Data Warehouse Experience is a new Offering from Cloudera that will allow enterprise customers to run their Warehouse on Cloud Infrastructure. This offering will leverage Apache Hive at its core, to build a strong foundation for various Warehouse use-cases, along with the flexibility of a Cloud Service by allowing seamless autoscaling up/down of clusters in the cloud.
The service will contain tools to allow customers to identify what workloads are running in their clusters, how to debug problems with workloads, reporting on how well their data model is for their workloads etc.
Chid Kollengode is serving as the VP Engineering and Country Head of Cloudera from January 2019. Chid is a 25+ year engineering and management professional who assembled the big data team at Nokia and centralized all of the company’s worldwide data.
Previously, he led the open source Hadoop MapReduce team at Yahoo! in building the scalable platform driving Yahoo! Search and user data analytics. As Senior Manager/Architect at Amazon A9 team, he built the company’s first non-Oracle system, one of the early big data systems, to store web search and advertisement data for rigorous analysis.
Hemanth is currently leading the effort from Cloudera Bangalore to build the set of new generation capabilities called DataPlane Services which is a platform for building hybrid multi-cluster data and infra management applications and also leads the team that builds Hortonworks Data Steward Studio - an application that attempts to solve data governance and security problems for large organisations using the Hadoop stack.
His primary area of interest is in building large scale distributed systems and has experience both in building frameworks, and applications that use frameworks. He was an early contributor, committer and project lead of Hadoop MapReduce, Hadoop on Demand - the earliest provisioning system for Hadoop on a shared cluster, and the first version of the Capacity Scheduler - which continues to be one of the main schedulers in Hadoop today.Â
Vinod Kumar Vavilapalli has been contributing to Apache Hadoop project full-time since mid-2007. At Apache Software Foundation, he is V.P. of Apache Hadoop, a long-term Hadoop contributor, committer, member of the Project Management Committee, and a ASF member. He is Director of Engineering at Cloudera and runs the Compute platform teams there. Before Hortonworks, he was at Yahoo!, working in the Grid team that made Hadoop what it is today, running at large scale - upto tens of thousands of nodes.

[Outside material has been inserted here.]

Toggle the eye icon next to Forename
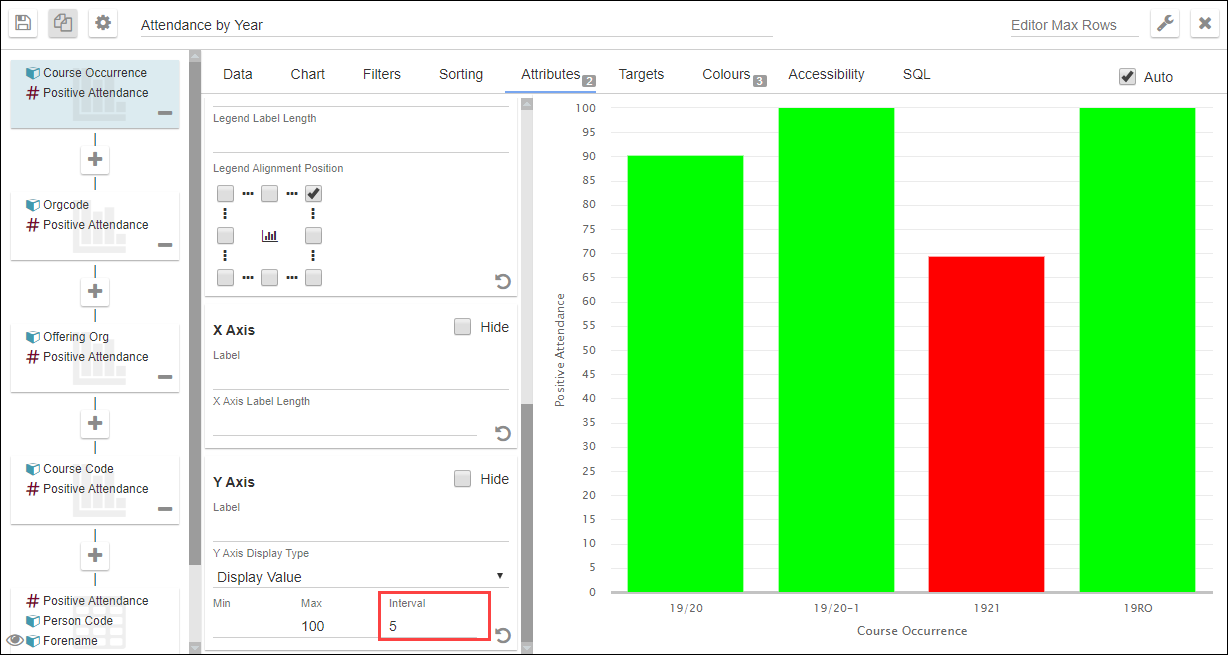This screenshot has width=1228, height=655. pos(14,640)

Vinod loves reading books of all kinds and is passionate about using computers to change the world for better, bit by bit. He has a bachelor’s degree in computer science and engineering from the Indian Institute of Technology Roorkee.

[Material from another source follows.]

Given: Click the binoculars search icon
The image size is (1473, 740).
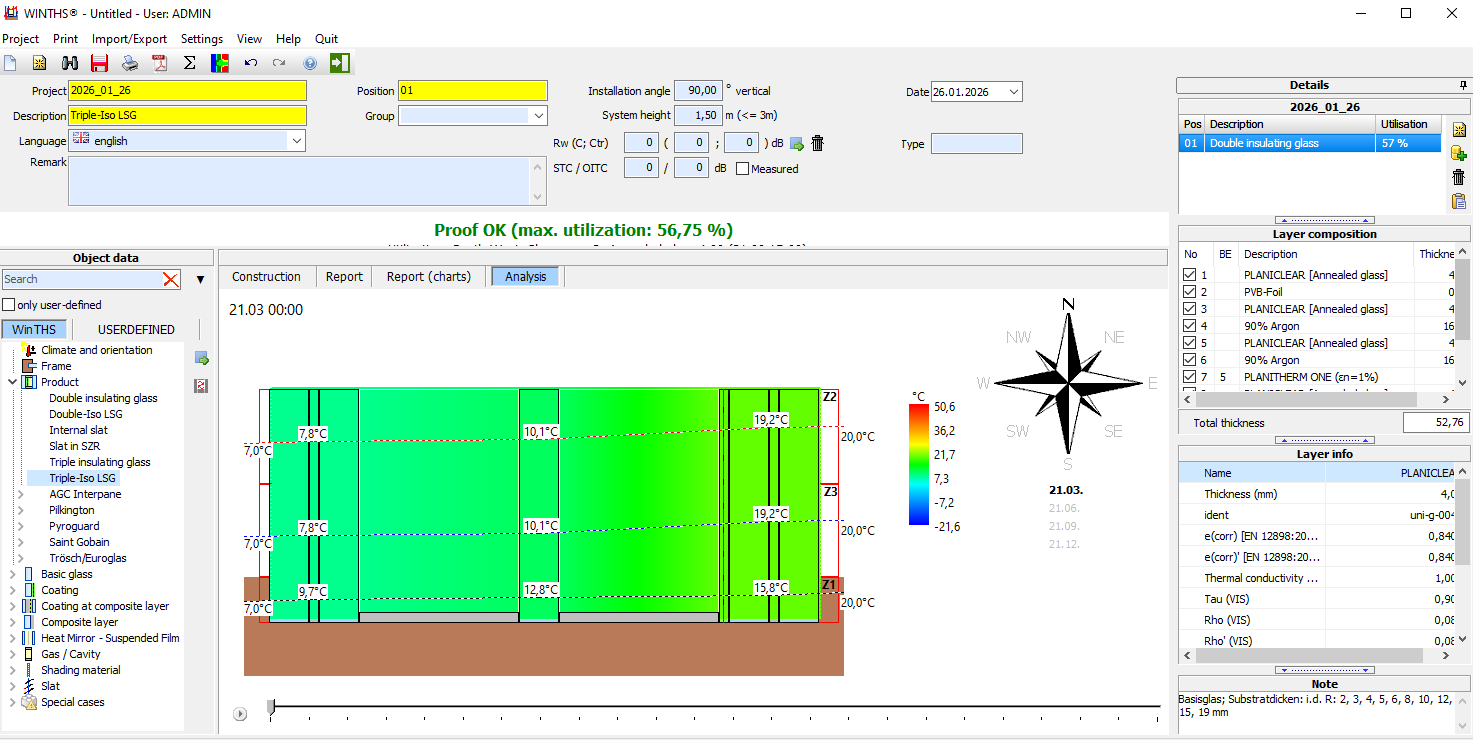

Sunil Govindan is Engineering Manager at Cloudera leading Compute Platform team from Bengaluru, India. He is contributing to Apache Hadoop project since 2013 in various roles as Hadoop Contributor, Hadoop Committer and member Project Management Committee (PMC). He is majorly contributing in YARN Scheduling improvements such as Intra-Queue Resource preemption, Multiple Resource types support in YARN with Resource Profiles, Absolute Resource configuration support in Queues etc.
Mukul is currently associated with Cloudera as an Engineering Manager, where he is leading the HDFS team.  He has also been working on Storage Systems and File systems for 9 years and has played various roles as open source contributer PMC member, researcher and Software developer.
He also has worked with Nimble Storage and NetApp and worked on WAFL and CASL filesystems respectively. He graduated from Carnegie Mellon University, where his thesis was on a file system for Shingled Magnetic recording disks.
Anishek has overall 15+ years of experience in software industry and is at present playing the role of Engineering Manager based out of our Bangalore office. He is looking at various teams at Cloudera including, Replication work for Apache Hive, Data Analytics Studio, Hive Warehouse Connector and DWX UI. He has been working in the Big data space for about 8 years, with experience in building entire data platforms. He is also an Apache Hive Committer.